Immediate effects of SVB’s failure:

  • Startups scramble: Many startups and other companies that relied on the bank’s services were suddenly left without access to their funds, which caused financial strain and uncertainty for these businesses.
  • Ripple effect: They now fear that they might have to pause projects or lay off or furlough employees until they could access their funds.

Major implications for SVB:

  • There are two large problems remaining with Silicon Valley Bank-
  • Huge uninsured deposits: The vast majority of these were uninsured due to it’s largely startup and wealthy customer base.
  • No scope for asset reconstruction: There is no potential buyer of Silicon Valley Bank.

Could this lead to a repeat of what happened in 2008?

  • No probability: At the moment, experts do not expect any issues to spread to the broader banking sector.
  • Diversified customer bases: Other banks are far more diversified across multiple industries, customer bases and geographies.

Impact on Indian startups:

  • Uncertainty over deposits: The failure of SVB is likely to have a ripple effect on Indian startups, many of which have significant amounts of funds deposited with the bank.
  • Hamper the funding: SVB has been a major player in the Indian startup ecosystem, providing banking services and funding to many of the country’s most successful startups, including Flipkart, Ola, and Zomato.
  • Ripple effect: This could lead to a cash crunch for many companies, which may be forced to cut costs, delay projects, or lay off employees.
  • Reduce global footprints: SVB has also been instrumental in helping Indian startups expand into the US market, by providing them with the necessary infrastructure and support to set up operations in Silicon Valley.

How can Indian startups mitigate the impact of SVB’s failure?

Diversify banking relations: Indian startups that have funds deposited with SVB may want to consider diversifying their banking relationships to reduce their exposure to any one bank.

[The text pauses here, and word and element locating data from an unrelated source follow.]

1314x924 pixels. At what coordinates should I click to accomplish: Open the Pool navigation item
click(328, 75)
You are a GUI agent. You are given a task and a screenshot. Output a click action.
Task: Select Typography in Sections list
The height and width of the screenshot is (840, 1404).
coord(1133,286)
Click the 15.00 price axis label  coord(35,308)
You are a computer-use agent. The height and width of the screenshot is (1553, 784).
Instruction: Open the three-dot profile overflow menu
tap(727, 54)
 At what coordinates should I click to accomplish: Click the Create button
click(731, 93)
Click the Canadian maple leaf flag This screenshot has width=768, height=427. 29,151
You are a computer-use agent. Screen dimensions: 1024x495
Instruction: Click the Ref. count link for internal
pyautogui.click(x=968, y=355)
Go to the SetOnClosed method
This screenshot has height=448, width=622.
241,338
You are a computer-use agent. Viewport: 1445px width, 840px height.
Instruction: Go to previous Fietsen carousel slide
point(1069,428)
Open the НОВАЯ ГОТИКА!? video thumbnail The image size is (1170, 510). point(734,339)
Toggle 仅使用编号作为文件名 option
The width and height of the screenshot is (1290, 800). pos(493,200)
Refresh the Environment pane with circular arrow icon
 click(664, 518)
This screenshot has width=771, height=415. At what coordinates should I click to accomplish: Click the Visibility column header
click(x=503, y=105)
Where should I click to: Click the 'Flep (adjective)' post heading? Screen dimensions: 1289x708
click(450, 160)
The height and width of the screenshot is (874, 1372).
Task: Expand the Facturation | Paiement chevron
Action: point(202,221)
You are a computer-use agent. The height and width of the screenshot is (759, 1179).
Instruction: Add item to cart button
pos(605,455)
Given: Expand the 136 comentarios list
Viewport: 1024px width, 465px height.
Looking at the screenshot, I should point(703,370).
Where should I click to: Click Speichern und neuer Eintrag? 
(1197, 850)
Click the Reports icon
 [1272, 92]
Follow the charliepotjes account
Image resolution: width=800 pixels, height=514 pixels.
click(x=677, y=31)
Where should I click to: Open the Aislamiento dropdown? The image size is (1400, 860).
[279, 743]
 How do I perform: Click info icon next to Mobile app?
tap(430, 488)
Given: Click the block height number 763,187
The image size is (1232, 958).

  • Alternative financing: This may involve opening accounts with multiple banks, or exploring alternative banking services such as digital banks or fintech startups.

2008 Financial Crisis:

  • The bankruptcy of Lehman Brothers was a key event in the 2008 financial crisis.Lehman Brothers was one of the largest investment banks in the world, with assets of around $600 billion.  However, the firm had invested heavily in the US housing market, and when the housing market began to decline in 2007, Lehman’s investments began to lose value.
  • In addition, the firm had taken on a large amount of debt to finance its investments and operations.As the value of Lehman’s assets declined and its debt levels increased, the firm became insolvent and was unable to meet its obligations to creditors.In September 2008, Lehman Brothers filed for bankruptcy, triggering a financial panic and market turmoil.

Its impact:

  • The Lehman crisis had far-reaching consequences, including the collapse of other financial institutions, a global recession, and widespread economic and social hardship.The crisis highlighted the risks of excessive leverage and the interconnectedness of financial institutions, and led to significant reforms in financial regulation and risk management practices.